■ **Aim**: Present the listing below as a numbered list, leaving out any blank lines.

■ **Extracted information**:
* start *
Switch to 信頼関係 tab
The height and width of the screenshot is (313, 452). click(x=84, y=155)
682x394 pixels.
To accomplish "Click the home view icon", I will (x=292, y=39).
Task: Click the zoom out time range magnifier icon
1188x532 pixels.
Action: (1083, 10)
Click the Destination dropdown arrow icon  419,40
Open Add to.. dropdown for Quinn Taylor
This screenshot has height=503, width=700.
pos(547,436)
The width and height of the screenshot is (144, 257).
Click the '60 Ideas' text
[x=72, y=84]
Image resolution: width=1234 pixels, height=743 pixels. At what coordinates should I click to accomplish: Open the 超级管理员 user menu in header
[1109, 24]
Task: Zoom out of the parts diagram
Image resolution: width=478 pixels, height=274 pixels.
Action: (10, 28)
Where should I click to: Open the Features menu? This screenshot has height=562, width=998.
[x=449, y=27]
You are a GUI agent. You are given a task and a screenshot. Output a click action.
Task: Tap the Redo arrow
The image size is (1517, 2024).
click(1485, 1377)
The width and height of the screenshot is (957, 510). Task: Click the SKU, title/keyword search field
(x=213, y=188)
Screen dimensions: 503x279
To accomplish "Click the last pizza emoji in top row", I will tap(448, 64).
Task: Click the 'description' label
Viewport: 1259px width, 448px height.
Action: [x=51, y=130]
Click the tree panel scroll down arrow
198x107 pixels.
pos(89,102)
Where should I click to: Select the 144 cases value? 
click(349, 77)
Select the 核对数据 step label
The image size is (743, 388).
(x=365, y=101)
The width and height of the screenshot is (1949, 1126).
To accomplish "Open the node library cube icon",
* end *
■ **Exercise answer**:
1. Switch to 信頼関係 tab
2. The height and width of the screenshot is (313, 452). click(x=84, y=155)
3. 682x394 pixels.
4. To accomplish "Click the home view icon", I will (x=292, y=39).
5. Task: Click the zoom out time range magnifier icon
6. 1188x532 pixels.
7. Action: (1083, 10)
8. Click the Destination dropdown arrow icon  419,40
9. Open Add to.. dropdown for Quinn Taylor
10. This screenshot has height=503, width=700.
11. pos(547,436)
12. The width and height of the screenshot is (144, 257).
13. Click the '60 Ideas' text
14. [x=72, y=84]
15. Image resolution: width=1234 pixels, height=743 pixels. At what coordinates should I click to accomplish: Open the 超级管理员 user menu in header
16. [1109, 24]
17. Task: Zoom out of the parts diagram
18. Image resolution: width=478 pixels, height=274 pixels.
19. Action: (10, 28)
20. Where should I click to: Open the Features menu? This screenshot has height=562, width=998.
21. [x=449, y=27]
22. You are a GUI agent. You are given a task and a screenshot. Output a click action.
23. Task: Tap the Redo arrow
24. The image size is (1517, 2024).
25. click(1485, 1377)
26. The width and height of the screenshot is (957, 510). Task: Click the SKU, title/keyword search field
27. (x=213, y=188)
28. Screen dimensions: 503x279
29. To accomplish "Click the last pizza emoji in top row", I will tap(448, 64).
30. Task: Click the 'description' label
31. Viewport: 1259px width, 448px height.
32. Action: [x=51, y=130]
33. Click the tree panel scroll down arrow
34. 198x107 pixels.
35. pos(89,102)
36. Where should I click to: Select the 144 cases value? 
37. click(349, 77)
38. Select the 核对数据 step label
39. The image size is (743, 388).
40. (x=365, y=101)
41. The width and height of the screenshot is (1949, 1126).
42. To accomplish "Open the node library cube icon",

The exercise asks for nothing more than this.